__Prompt A__
In the TGFBR2 text, rewrite the paragraph that begins "This gene encodes a member" as a bulleted list that keeps its main facts.
__Prompt B__
From the TGFBR2 text, extract the passage starting at "It is a tumor" and ending at "have been characterized.", copying it word for word.
__Prompt C__
Translate this sentence from the TGFBR2 text into Spanish: "At least 73 disease-causing mutations in this gene have been discovered."

Transforming growth factor, beta receptor II (70/80kDa) is a TGF beta receptor. TGFBR2 is its human gene.

It is a tumor suppressor gene.

Function 

This gene encodes a member of the serine/threonine protein kinase family and the TGFB receptor subfamily. The encoded protein is a transmembrane protein that has a protein kinase domain, forms a heterodimeric complex with another receptor protein, and binds TGF-beta. This receptor/ligand complex phosphorylates proteins, which then enter the nucleus and regulate the transcription of a subset of genes related to cell proliferation. Mutations in this gene have been associated with Marfan syndrome, Loeys-Deitz aortic aneurysm syndrome, Osler–Weber–Rendu syndrome, and the development of various types of tumors. At least 73 disease-causing mutations in this gene have been discovered. Alternatively spliced transcript variants encoding different isoforms have been characterized.

Interactions 

TGF beta receptor 2 has been shown to interact with:

 AP2B1, 
 Cyclin B2, 
 Endoglin, 
 Heat shock protein 90kDa alpha (cytosolic), member A1 
 STRAP,
 TGF beta receptor 1,  and
 Transforming growth factor, beta 3.

__Data to examine__
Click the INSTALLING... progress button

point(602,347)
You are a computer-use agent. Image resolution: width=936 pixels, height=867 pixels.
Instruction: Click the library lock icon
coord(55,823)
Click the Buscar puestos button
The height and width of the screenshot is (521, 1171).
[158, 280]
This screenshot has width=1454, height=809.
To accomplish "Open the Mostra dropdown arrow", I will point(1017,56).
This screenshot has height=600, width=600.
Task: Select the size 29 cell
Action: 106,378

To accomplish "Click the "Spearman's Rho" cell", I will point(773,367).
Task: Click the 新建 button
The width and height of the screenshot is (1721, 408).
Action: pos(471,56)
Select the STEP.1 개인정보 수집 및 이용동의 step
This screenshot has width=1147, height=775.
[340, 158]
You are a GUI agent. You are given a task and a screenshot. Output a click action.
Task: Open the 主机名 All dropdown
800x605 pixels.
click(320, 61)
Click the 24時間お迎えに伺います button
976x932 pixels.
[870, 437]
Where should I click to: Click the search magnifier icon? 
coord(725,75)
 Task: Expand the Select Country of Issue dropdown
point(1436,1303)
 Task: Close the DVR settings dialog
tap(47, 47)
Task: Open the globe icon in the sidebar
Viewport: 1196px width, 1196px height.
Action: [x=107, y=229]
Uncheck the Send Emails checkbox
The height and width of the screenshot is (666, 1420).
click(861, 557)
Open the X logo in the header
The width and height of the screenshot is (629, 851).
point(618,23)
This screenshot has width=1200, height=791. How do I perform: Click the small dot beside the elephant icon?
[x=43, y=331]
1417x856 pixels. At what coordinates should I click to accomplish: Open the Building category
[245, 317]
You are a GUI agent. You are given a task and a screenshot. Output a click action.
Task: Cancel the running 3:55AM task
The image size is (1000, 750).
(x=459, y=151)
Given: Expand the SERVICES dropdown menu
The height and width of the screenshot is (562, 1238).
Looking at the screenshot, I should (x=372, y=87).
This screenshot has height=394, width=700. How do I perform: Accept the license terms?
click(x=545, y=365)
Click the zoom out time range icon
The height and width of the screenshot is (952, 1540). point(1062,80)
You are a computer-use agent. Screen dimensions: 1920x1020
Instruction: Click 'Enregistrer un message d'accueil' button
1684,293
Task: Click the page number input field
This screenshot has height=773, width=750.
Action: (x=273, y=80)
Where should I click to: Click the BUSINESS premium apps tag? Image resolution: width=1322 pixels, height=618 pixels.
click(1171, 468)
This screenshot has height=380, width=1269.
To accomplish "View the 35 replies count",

__Response A__
- The gene encodes a protein in the serine/threonine protein kinase family and the TGFB receptor subfamily.
- The encoded protein is a transmembrane protein with a protein kinase domain.
- It forms a heterodimeric complex with another receptor protein and binds TGF-beta.
- This receptor/ligand complex phosphorylates proteins, which then enter the nucleus and regulate transcription of genes related to cell proliferation.
- Mutations in the gene are associated with Marfan syndrome, Loeys-Deitz aortic aneurysm syndrome, Osler–Weber–Rendu syndrome, and the development of various tumors.
- At least 73 disease-causing mutations in the gene have been discovered.
- Alternatively spliced transcript variants encoding different isoforms have been characterized.

__Response B__
It is a tumor suppressor gene.

Function 

This gene encodes a member of the serine/threonine protein kinase family and the TGFB receptor subfamily. The encoded protein is a transmembrane protein that has a protein kinase domain, forms a heterodimeric complex with another receptor protein, and binds TGF-beta. This receptor/ligand complex phosphorylates proteins, which then enter the nucleus and regulate the transcription of a subset of genes related to cell proliferation. Mutations in this gene have been associated with Marfan syndrome, Loeys-Deitz aortic aneurysm syndrome, Osler–Weber–Rendu syndrome, and the development of various types of tumors. At least 73 disease-causing mutations in this gene have been discovered. Alternatively spliced transcript variants encoding different isoforms have been characterized.

__Response C__
Se han descubierto al menos 73 mutaciones causantes de enfermedades en este gen.